→ DESCRIPTION OF THE TASK
The required output is the lines below from the line containing "Task: Click the tempo" to the line containing "Task: Select the Birth Date option", inclusive, retyped exactly. No other lines belong in it.

(Collected data)
____

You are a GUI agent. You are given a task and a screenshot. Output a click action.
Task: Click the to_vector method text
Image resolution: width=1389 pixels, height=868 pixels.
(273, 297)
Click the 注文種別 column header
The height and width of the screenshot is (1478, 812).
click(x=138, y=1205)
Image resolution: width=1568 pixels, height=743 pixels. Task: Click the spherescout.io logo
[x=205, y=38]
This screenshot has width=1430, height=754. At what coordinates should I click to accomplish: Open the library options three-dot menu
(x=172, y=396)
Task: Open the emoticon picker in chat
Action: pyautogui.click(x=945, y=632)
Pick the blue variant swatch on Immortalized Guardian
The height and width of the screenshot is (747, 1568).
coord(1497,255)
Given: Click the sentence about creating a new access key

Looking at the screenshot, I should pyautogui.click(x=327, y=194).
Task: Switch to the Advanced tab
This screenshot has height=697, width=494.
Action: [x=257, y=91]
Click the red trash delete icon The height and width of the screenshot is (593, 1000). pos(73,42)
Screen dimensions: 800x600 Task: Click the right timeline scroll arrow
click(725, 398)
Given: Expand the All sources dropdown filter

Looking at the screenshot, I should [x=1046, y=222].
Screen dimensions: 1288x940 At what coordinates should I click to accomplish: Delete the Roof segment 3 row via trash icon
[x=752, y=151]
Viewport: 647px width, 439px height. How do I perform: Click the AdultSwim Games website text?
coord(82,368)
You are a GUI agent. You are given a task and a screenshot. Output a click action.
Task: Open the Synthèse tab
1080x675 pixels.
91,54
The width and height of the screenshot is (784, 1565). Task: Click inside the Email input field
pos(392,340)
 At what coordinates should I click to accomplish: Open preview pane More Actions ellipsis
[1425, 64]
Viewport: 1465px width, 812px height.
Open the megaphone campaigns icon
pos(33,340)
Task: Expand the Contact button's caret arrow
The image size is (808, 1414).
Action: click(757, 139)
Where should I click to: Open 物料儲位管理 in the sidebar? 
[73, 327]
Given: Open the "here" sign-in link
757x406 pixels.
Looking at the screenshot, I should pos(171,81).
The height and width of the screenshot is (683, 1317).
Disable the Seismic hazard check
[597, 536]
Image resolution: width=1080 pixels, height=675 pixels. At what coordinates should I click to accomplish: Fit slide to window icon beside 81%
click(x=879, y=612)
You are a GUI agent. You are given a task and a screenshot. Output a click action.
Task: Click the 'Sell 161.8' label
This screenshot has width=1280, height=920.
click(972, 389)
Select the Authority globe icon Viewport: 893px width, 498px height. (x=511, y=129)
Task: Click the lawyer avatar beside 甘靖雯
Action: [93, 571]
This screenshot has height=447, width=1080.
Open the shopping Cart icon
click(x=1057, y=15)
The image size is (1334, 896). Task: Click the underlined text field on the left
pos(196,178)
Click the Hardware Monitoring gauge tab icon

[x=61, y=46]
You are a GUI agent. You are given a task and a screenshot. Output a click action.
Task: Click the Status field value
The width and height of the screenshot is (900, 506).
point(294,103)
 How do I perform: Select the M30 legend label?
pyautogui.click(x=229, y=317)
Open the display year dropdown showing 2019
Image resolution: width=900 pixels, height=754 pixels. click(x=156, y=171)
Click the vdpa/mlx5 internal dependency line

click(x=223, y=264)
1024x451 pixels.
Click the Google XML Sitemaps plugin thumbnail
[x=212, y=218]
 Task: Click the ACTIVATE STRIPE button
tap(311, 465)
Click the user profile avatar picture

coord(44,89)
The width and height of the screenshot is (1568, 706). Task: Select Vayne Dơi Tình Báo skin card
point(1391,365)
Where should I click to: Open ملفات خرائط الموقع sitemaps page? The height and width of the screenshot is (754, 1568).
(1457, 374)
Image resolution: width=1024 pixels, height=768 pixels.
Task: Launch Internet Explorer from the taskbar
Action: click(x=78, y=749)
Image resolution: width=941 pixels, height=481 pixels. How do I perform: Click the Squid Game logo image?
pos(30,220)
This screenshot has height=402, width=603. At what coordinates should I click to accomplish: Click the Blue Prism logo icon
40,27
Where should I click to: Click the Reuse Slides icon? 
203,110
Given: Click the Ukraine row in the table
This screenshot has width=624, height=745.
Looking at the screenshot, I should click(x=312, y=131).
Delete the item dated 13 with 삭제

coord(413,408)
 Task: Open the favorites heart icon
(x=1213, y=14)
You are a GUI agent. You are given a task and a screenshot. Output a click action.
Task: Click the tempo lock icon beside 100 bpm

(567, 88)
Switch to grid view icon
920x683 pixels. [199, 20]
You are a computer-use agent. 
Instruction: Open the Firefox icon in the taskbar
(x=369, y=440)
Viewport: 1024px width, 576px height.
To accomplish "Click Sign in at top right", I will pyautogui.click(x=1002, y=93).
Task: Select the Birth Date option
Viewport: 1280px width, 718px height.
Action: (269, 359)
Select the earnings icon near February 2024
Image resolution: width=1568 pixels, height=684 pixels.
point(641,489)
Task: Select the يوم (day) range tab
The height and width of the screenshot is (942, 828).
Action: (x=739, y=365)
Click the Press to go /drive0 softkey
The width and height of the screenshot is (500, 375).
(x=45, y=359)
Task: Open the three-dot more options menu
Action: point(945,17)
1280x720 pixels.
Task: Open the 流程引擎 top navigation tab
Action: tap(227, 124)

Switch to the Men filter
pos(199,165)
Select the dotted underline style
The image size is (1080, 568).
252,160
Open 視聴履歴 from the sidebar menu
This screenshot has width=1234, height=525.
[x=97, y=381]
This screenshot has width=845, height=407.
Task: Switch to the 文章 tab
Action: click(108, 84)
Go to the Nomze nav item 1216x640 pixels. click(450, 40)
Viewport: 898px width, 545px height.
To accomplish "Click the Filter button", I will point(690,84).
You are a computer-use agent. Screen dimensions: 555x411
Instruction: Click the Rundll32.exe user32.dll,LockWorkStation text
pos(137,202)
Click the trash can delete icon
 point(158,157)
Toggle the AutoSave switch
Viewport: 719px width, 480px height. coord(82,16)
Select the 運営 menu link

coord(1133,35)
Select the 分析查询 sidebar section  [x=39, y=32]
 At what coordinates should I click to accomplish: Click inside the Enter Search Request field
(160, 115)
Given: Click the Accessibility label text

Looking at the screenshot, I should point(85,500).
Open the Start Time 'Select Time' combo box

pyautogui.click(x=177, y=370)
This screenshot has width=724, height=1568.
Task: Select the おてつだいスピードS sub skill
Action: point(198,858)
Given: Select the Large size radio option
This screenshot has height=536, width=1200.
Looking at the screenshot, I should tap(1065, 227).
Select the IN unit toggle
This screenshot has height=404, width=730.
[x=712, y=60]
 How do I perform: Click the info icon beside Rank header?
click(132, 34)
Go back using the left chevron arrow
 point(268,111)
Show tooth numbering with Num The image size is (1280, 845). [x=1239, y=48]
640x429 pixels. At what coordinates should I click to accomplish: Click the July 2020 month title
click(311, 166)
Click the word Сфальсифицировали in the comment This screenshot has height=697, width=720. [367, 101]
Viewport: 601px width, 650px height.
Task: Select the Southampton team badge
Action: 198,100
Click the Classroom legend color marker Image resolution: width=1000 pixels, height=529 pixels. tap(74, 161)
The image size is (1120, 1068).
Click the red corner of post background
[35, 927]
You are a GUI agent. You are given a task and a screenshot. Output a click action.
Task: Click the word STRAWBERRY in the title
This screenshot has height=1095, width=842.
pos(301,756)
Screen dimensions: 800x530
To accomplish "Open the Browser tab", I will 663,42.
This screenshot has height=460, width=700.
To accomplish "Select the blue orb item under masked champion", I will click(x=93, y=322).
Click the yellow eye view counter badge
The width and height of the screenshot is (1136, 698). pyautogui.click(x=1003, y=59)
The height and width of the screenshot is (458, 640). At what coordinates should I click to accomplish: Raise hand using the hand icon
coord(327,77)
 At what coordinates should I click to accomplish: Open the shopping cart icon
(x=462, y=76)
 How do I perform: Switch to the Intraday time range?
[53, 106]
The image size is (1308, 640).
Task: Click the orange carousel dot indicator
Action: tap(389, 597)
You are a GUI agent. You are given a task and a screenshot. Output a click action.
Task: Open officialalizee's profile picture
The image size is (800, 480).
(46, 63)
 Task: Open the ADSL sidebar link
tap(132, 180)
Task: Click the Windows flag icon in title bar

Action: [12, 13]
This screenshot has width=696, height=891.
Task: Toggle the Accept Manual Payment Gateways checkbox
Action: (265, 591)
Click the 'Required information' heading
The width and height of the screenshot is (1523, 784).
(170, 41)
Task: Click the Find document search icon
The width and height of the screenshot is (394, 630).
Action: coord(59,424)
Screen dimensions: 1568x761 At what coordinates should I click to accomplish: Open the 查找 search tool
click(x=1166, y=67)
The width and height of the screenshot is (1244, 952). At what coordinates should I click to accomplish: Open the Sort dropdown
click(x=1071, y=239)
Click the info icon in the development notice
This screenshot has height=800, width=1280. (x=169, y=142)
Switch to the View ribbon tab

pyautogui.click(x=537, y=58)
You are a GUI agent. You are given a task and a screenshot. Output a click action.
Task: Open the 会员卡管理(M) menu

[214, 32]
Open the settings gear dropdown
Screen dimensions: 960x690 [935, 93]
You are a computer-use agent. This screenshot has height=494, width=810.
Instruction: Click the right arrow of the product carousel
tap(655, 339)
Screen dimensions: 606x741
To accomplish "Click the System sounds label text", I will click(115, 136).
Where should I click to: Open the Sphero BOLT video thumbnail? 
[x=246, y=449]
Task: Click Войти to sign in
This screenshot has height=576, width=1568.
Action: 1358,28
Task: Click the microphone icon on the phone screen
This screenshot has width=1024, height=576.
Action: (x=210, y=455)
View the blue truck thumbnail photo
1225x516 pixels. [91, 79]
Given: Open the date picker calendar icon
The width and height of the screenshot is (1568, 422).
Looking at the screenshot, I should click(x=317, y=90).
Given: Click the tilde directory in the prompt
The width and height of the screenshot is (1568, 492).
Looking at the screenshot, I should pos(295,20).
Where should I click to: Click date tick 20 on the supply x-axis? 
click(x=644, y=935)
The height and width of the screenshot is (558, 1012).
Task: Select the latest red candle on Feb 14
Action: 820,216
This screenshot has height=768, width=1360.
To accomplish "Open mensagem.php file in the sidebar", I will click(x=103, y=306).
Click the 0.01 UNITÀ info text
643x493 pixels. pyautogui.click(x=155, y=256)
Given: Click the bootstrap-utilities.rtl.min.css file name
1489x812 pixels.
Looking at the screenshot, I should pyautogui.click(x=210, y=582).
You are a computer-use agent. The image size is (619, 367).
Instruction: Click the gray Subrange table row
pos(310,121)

____

→ TASK OUTPUT
Task: Click the tempo lock icon beside 100 bpm

(567, 88)
Switch to grid view icon
920x683 pixels. [199, 20]
You are a computer-use agent. 
Instruction: Open the Firefox icon in the taskbar
(x=369, y=440)
Viewport: 1024px width, 576px height.
To accomplish "Click Sign in at top right", I will pyautogui.click(x=1002, y=93).
Task: Select the Birth Date option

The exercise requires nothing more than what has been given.